* **Work instructions**
Scan the records that follow, and whenever a line has the word "agent", copy it.

Top of Extracted information

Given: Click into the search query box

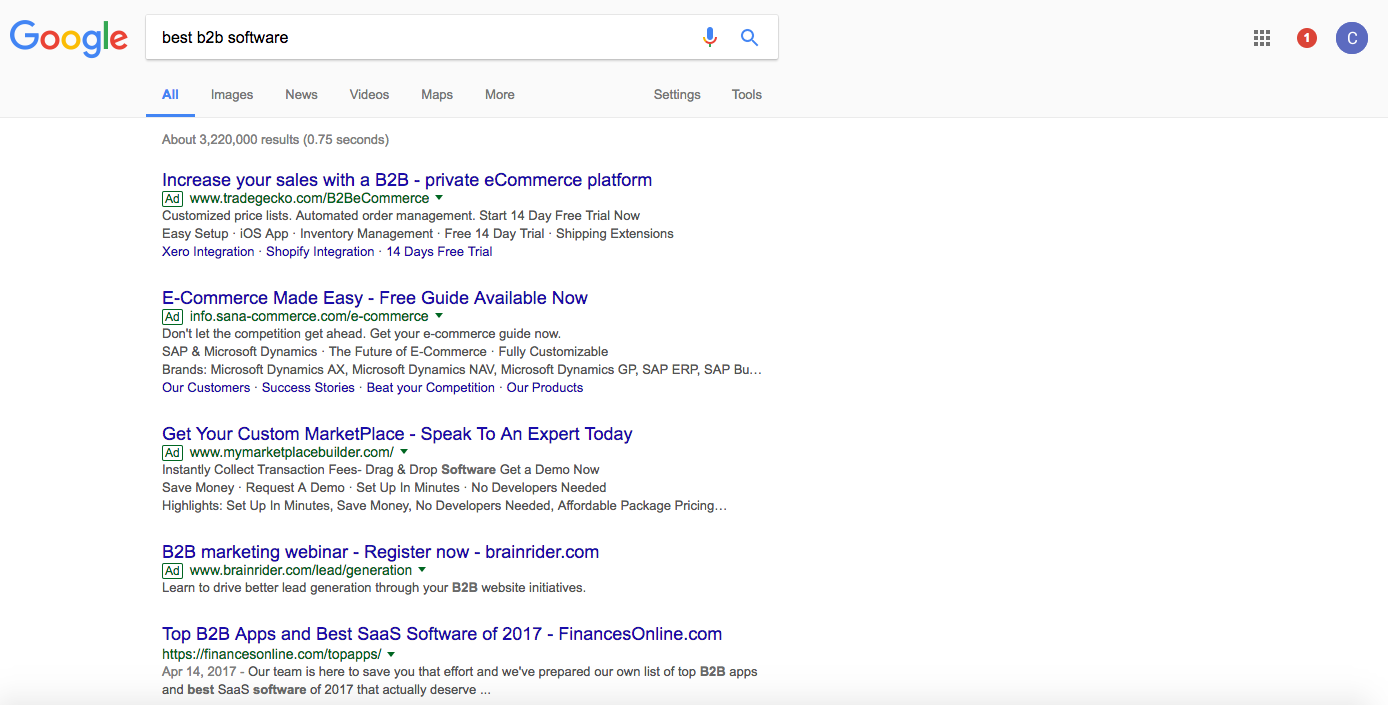Looking at the screenshot, I should (420, 38).
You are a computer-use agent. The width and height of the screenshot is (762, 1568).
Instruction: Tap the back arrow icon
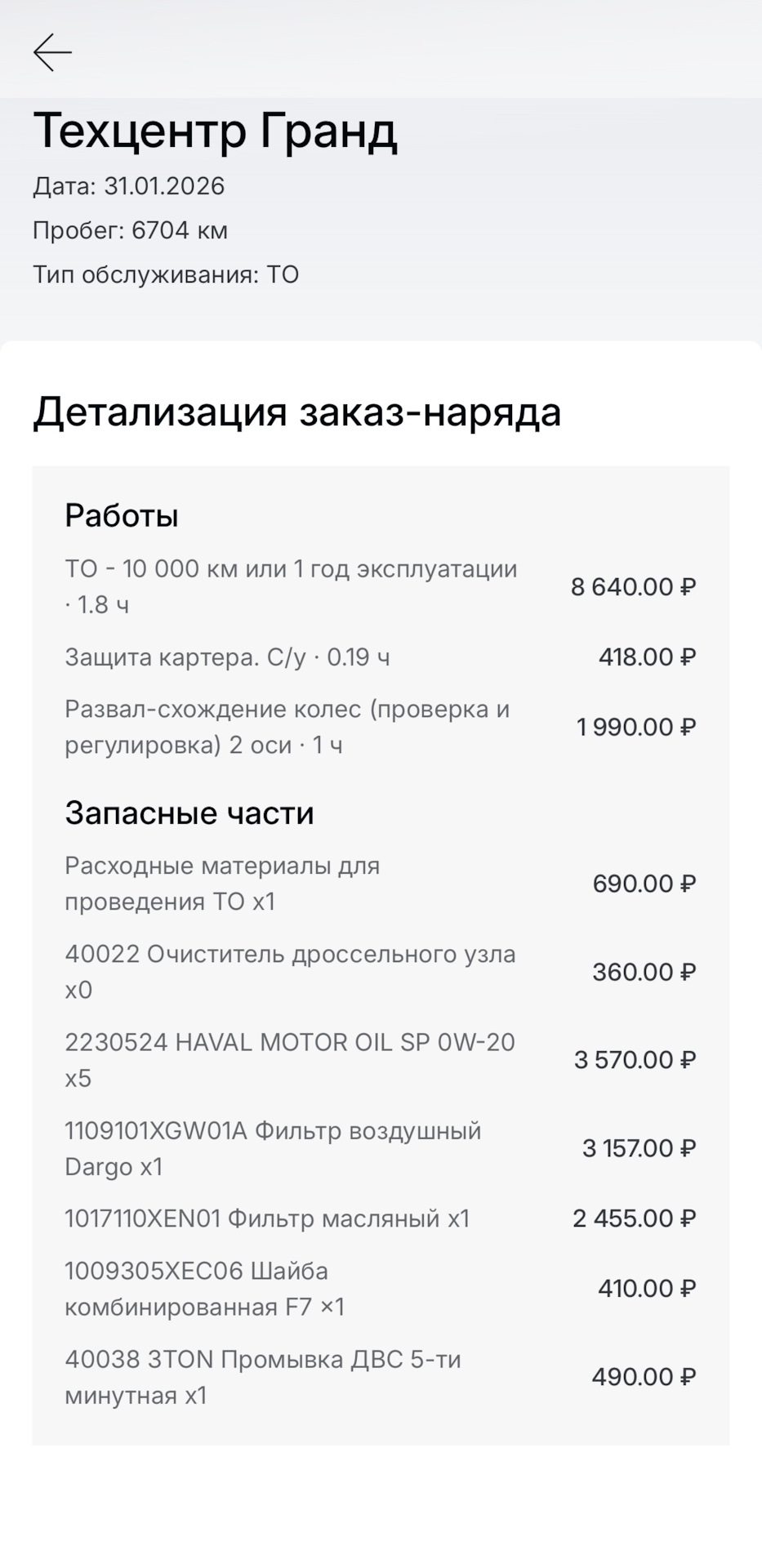pyautogui.click(x=53, y=52)
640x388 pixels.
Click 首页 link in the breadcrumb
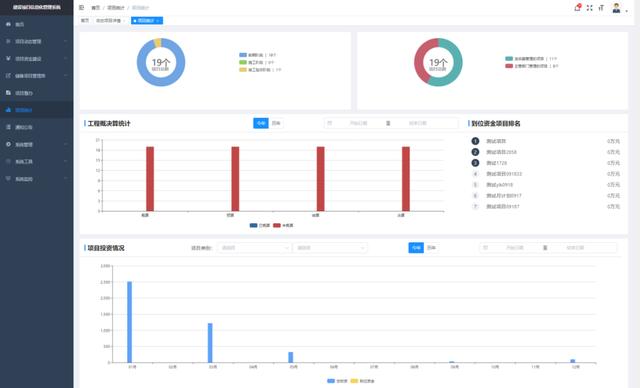95,8
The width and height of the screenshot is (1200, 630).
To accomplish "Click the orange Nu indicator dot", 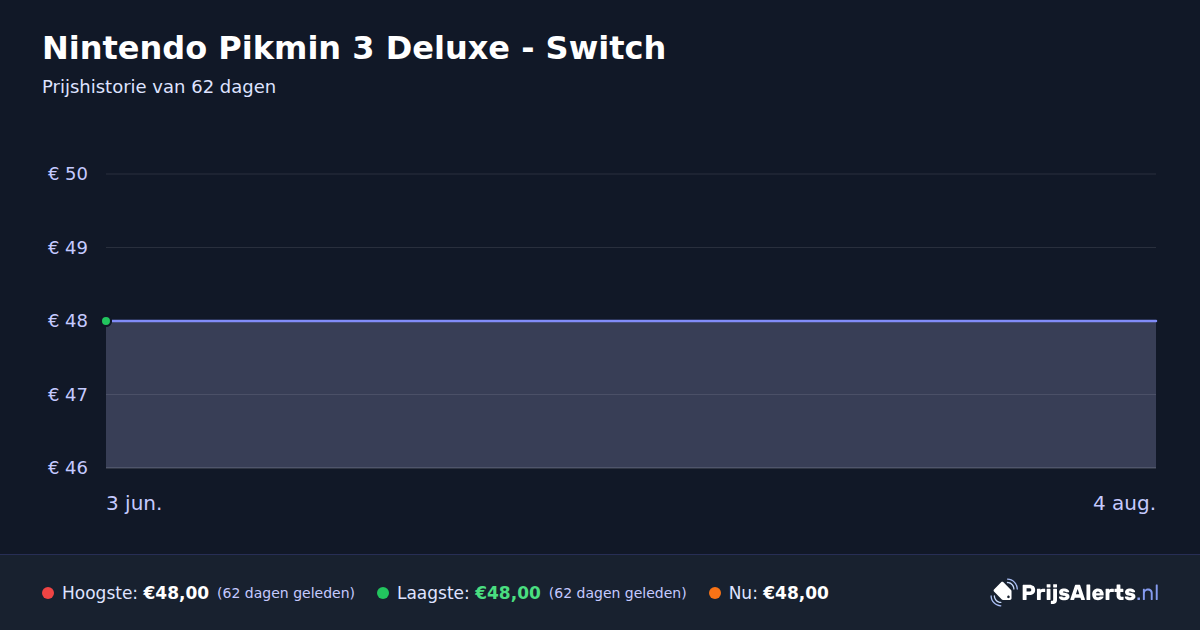I will click(715, 593).
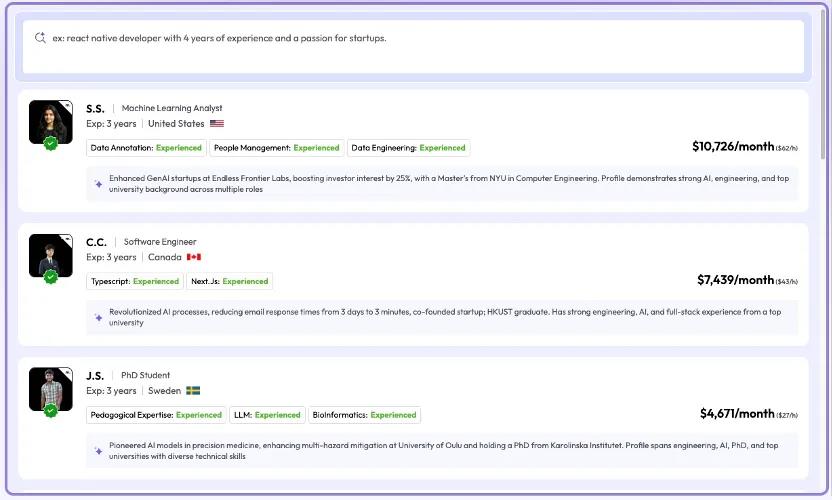Viewport: 832px width, 500px height.
Task: Click the Canada flag icon
Action: 194,257
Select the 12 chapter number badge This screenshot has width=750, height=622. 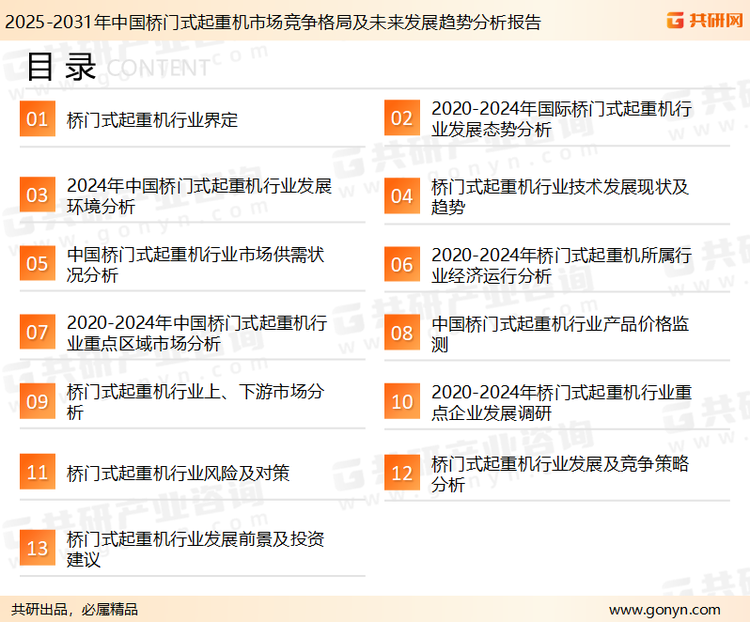pos(401,472)
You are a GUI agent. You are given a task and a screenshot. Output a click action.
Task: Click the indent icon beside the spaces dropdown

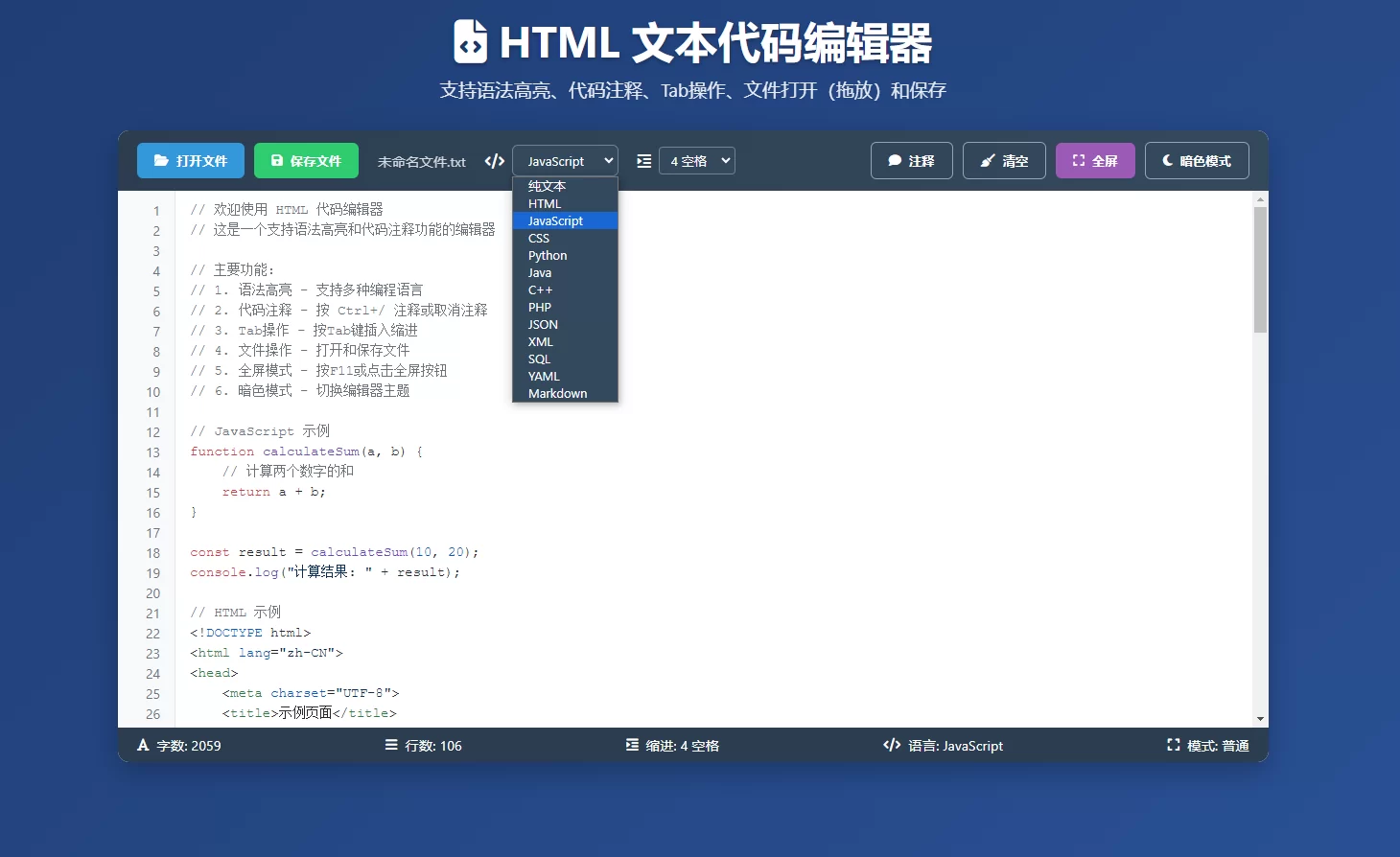[x=643, y=160]
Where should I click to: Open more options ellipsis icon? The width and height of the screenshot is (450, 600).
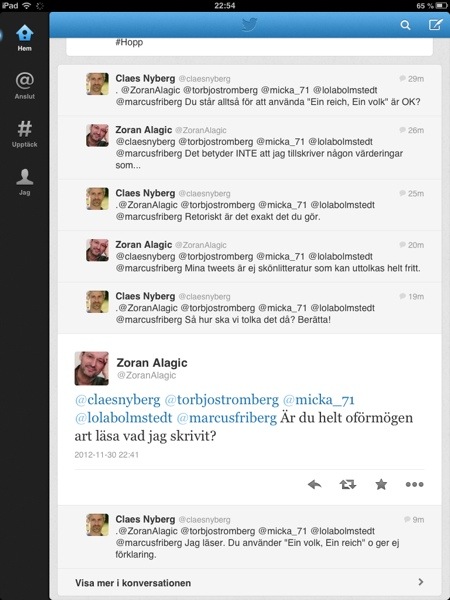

Bottom of Extracted information

* **Task answer**
You are a computer-use agent. The width and height of the screenshot is (762, 1568).
You are a GUI agent. You are given a task and a screenshot. Output a click action.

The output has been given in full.